HSF-CNN is used for segmentation to enhance the Grad-CAM classification technique. The HSF-CNN+Grad-CAM-based classifier uses the concept of reducing the limitations on the inaccuracy created by the classification algorithm over the testing dataset that wasn't utilized throughout learning, allowing it to successfully classify visuals that were not part of the training phase. In the suggested technique, we use HSF segmentation to extract detailed spatial characteristics for classifying data. CNN-based classification and Grad-CAM analysis are the two main components of the classification phase. The input consists of the visual aspects and their associated labeled output. The generated outcome from Figure 8 exhibits a strategy that uses such characteristics to estimate the associated label. After using HSF-CNN, we found that our classifier's performance correctness increased from 92.13% to 98.17%. Consequently, the findings of this research signify the relevance and importance of the suggested model to the Grad-CAM-assisted classification model.

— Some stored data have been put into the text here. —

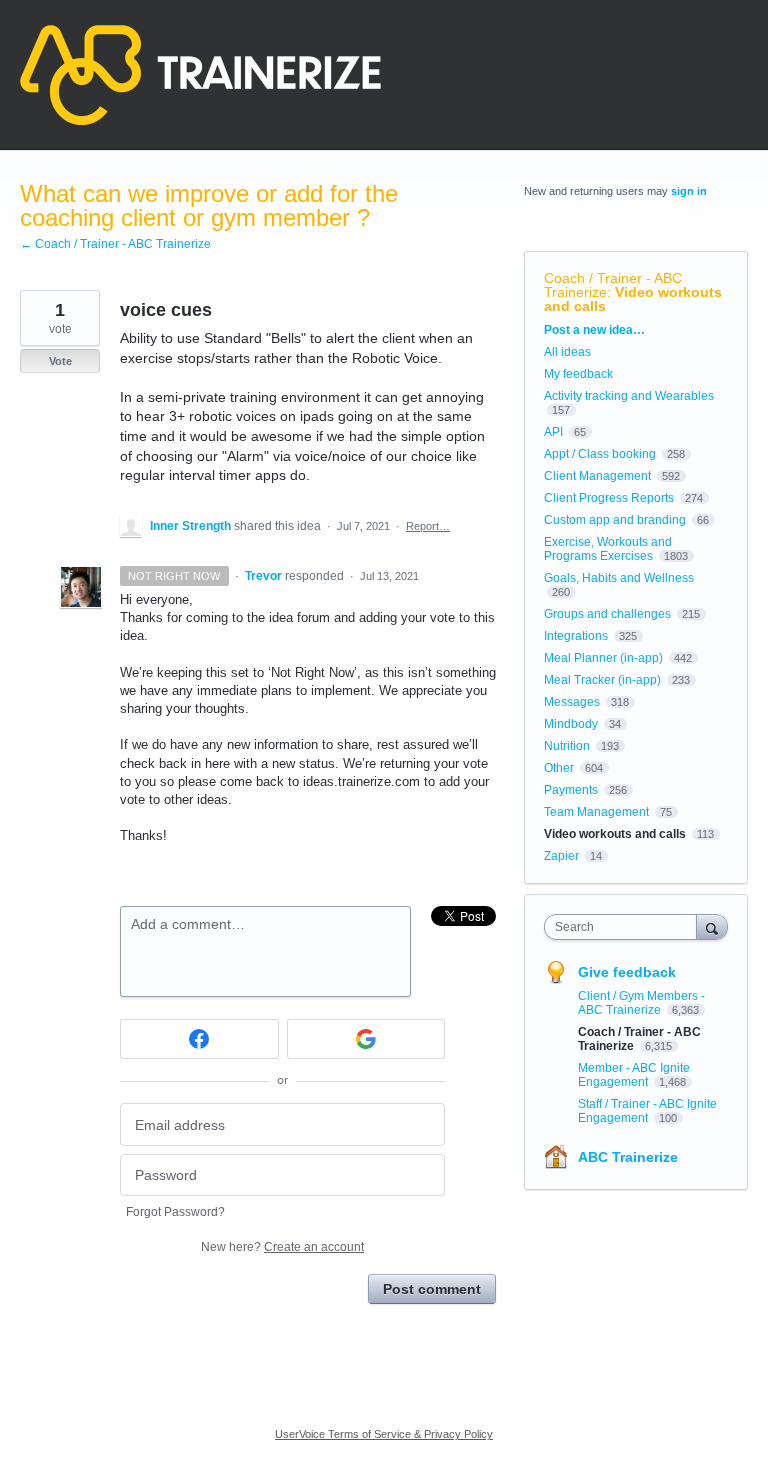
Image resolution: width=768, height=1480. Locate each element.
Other (559, 768)
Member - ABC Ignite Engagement (634, 1075)
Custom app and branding (615, 520)
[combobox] (625, 927)
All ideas (567, 352)
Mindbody (571, 724)
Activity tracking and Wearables (629, 396)
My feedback (578, 374)
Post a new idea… (594, 330)
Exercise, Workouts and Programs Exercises (608, 549)
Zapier (561, 856)
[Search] (712, 926)
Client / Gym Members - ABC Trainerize (641, 1003)
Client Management (597, 476)
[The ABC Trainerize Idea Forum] (200, 75)
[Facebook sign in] (199, 1039)
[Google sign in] (366, 1039)
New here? (282, 1247)
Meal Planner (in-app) (603, 658)
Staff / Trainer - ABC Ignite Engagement (647, 1111)
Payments (571, 790)
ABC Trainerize (628, 1157)
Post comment (432, 1289)
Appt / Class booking (600, 454)
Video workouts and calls (633, 299)
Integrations (576, 636)
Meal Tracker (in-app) (602, 680)
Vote (60, 361)
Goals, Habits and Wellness (619, 578)
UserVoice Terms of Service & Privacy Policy (384, 1434)
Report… (428, 526)
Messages (572, 702)
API (553, 432)
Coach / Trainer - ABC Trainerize (613, 285)
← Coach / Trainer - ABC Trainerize (115, 244)
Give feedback (627, 972)
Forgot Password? (175, 1212)
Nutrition (567, 746)
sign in (689, 191)
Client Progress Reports (609, 498)
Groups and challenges (607, 614)
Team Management (596, 812)
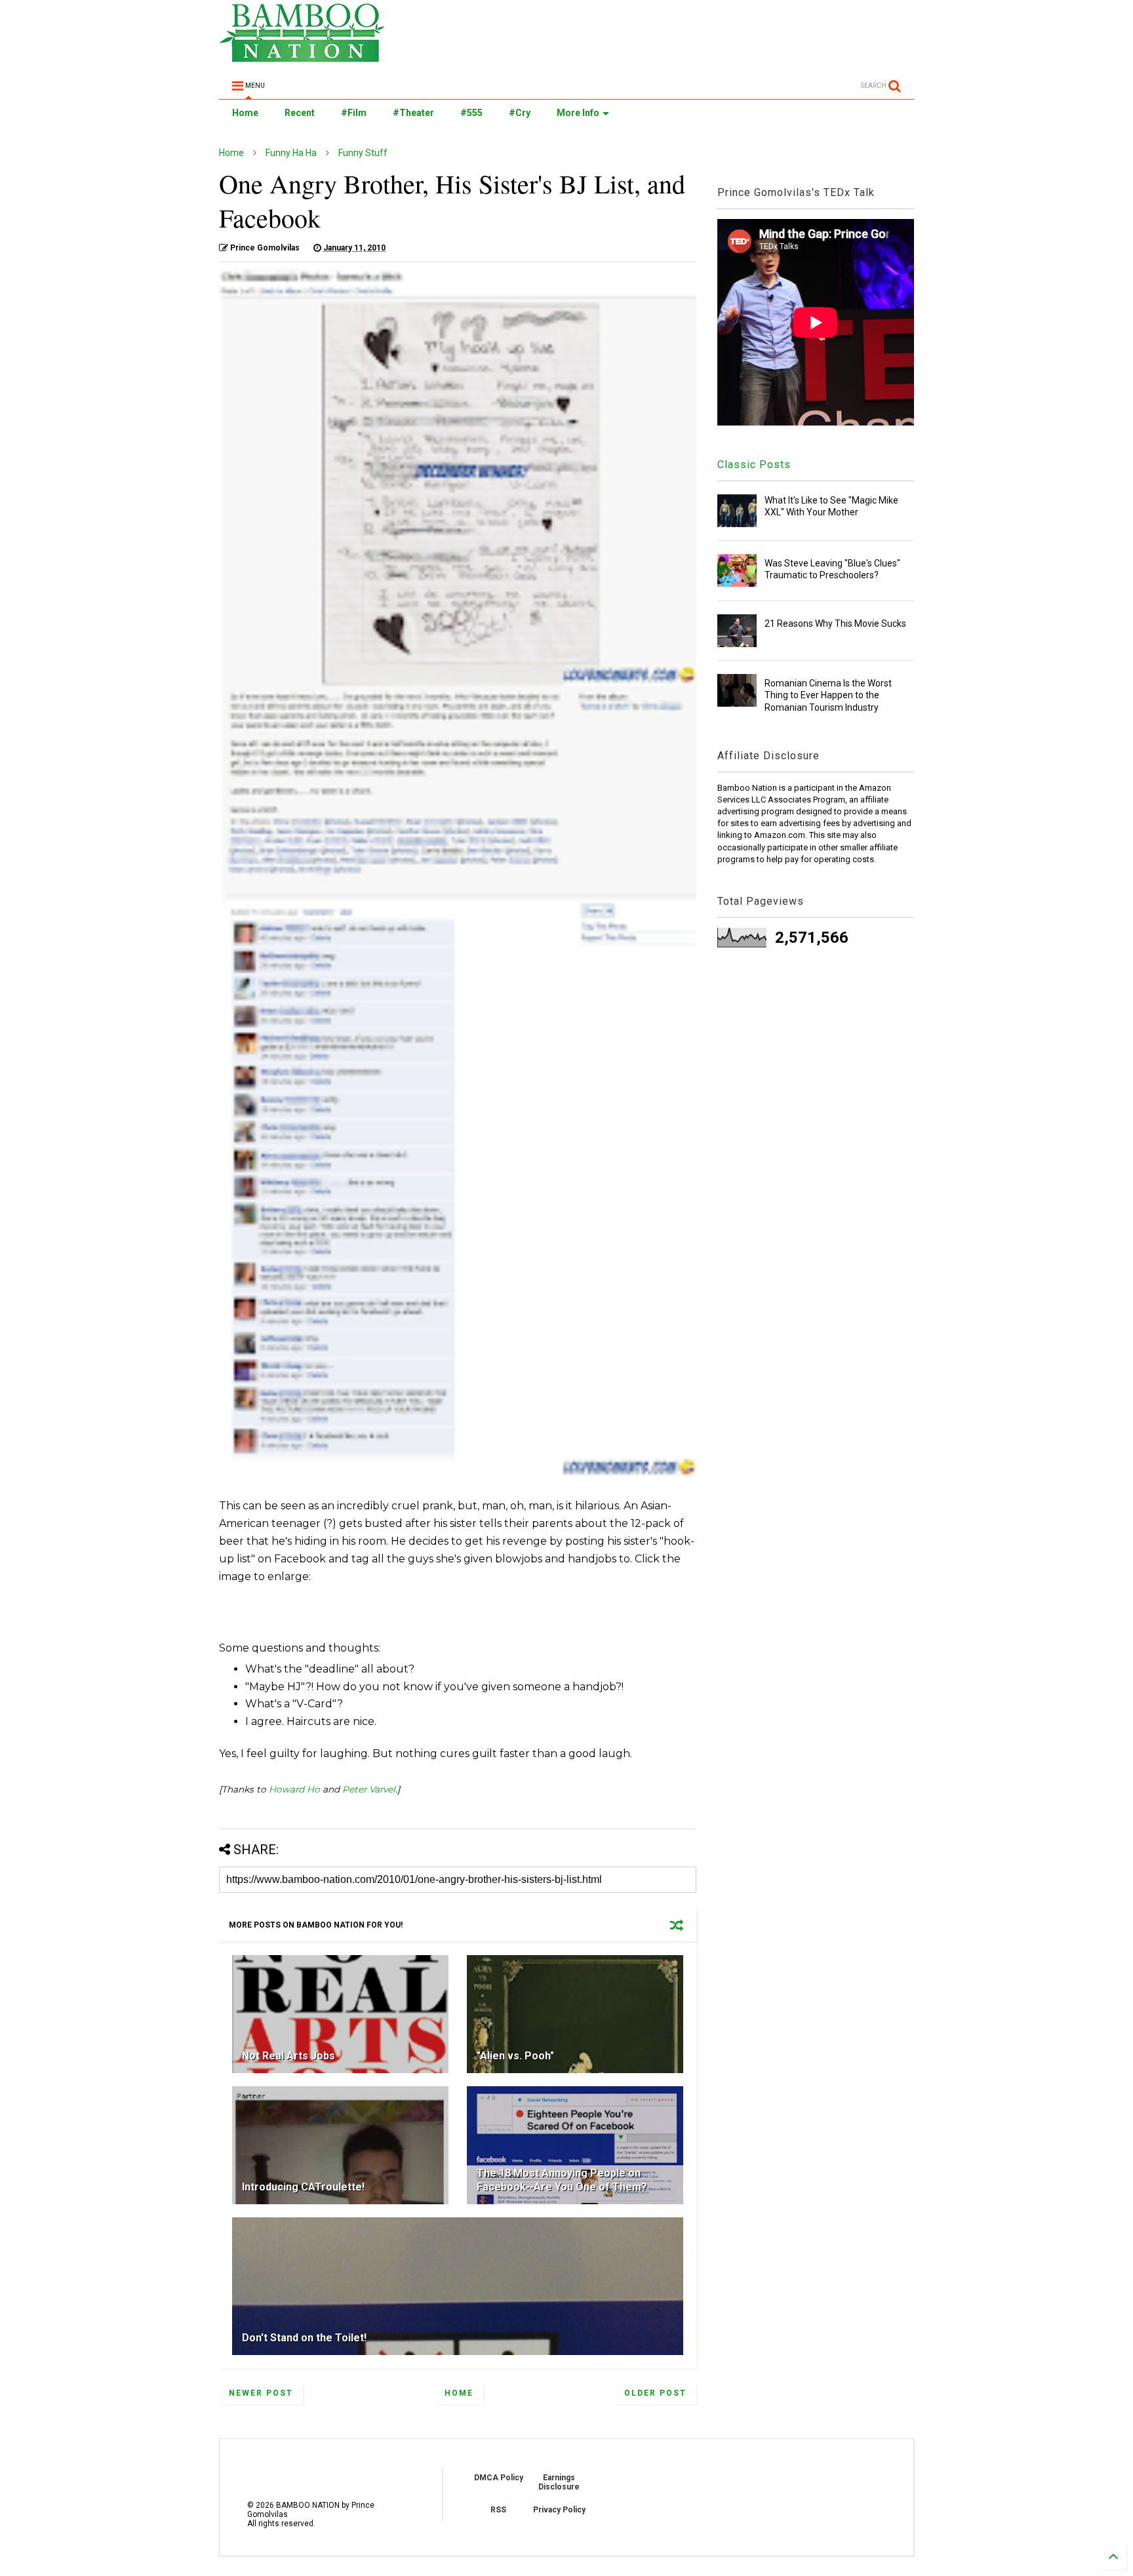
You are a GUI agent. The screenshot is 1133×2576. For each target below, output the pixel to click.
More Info (578, 113)
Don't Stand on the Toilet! (304, 2337)
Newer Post (261, 2393)
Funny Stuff (363, 153)
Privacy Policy (559, 2509)
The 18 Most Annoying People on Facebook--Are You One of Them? (562, 2180)
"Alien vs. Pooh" (515, 2056)
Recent (300, 113)
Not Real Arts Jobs (288, 2056)
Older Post (655, 2393)
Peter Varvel (368, 1789)
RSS (498, 2509)
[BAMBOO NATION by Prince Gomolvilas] (302, 56)
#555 (471, 113)
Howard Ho (294, 1789)
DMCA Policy (498, 2477)
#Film (354, 113)
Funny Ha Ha (291, 153)
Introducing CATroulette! (303, 2187)
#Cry (519, 113)
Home (245, 113)
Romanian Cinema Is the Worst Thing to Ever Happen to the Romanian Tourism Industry (828, 695)
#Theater (413, 113)
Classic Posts (754, 464)
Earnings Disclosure (559, 2482)
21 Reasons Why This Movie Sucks (835, 623)
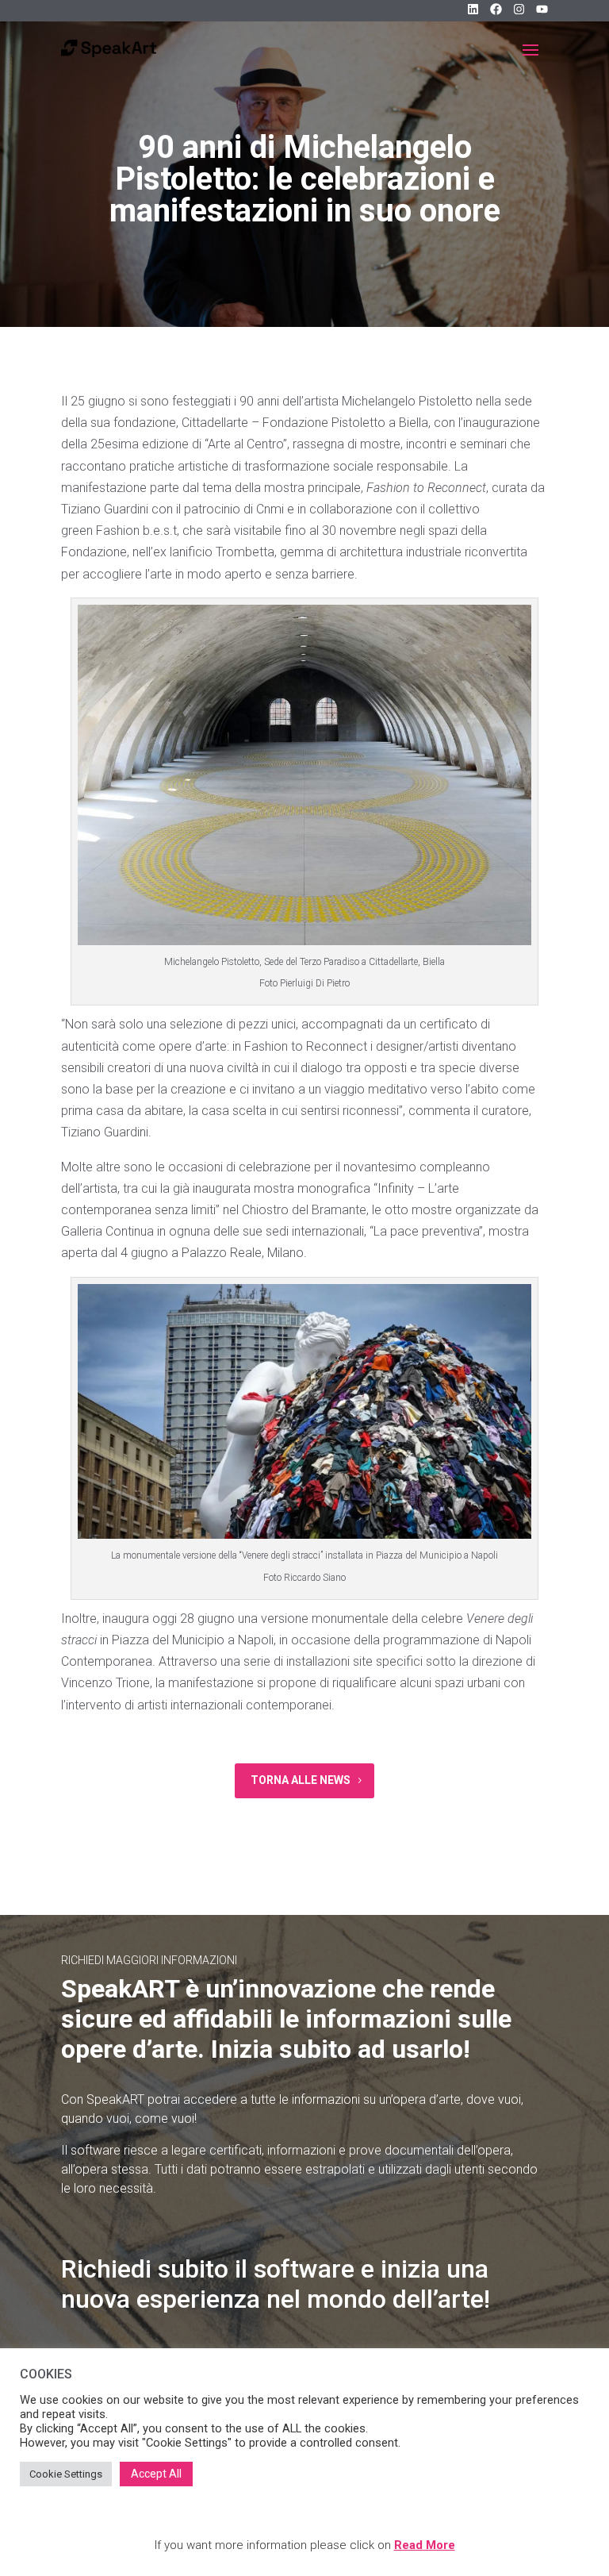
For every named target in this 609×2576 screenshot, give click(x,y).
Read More (424, 2545)
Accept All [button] (156, 2473)
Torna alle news (300, 1780)
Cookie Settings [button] (65, 2474)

Figure 9 demonstrates the effectiveness of the proposed model via the segmentation effect.

Figure 9. Analysis of segmentation effect on classification accuracy

Furthermore, the acquired MRIs are examined with their test dataset visuals to evaluate the effectiveness of the suggested approach for PD and AD classification. To measure how well a model works, statisticians use the MCC, which is derived from the contingency table. MCC is employed to assess the accuracy of binary categorization. From the contingency table, the MCC may be determined by the formula provided by the study [42]. It gives a number ranging from -1 (an erroneous classification) to +1 (a proper classification). Table 3 shows that the suggested model performs well for many different b- MRI types (T1, T2, and Flair).

Table 3. MCC metric results of different approaches

MRI

HSF-CNN+Grad-CAM

SOM-Based

Area-Based

BAFCM

T1

0.92±0.13

0.89±

0.21

0.82±0.32

0.86±0.21

T2

0.98±0.25

0.87±

0.57

0.79±0.41

0.87±0.34

Flair

0.95±0.37

0.91±

0.44

0.83±0.23

0.84±0.11

Figure 10 shows ROC curves for four distinct approaches used to classify ROIs in b- MRI scans. AUC values of 0.872 for BCFCM, 0.811 for the SOM-based approach, 0.792 for the area-based approach, and 0.943 for the suggested HSF-CNN+Grad-CAM show that the present approaches yield comparatively poor classification results. The suggested model performs categorization utilizing the appropriate outputting principle features, which improves classification accuracy by incorporating all of the aforementioned MRI characteristics.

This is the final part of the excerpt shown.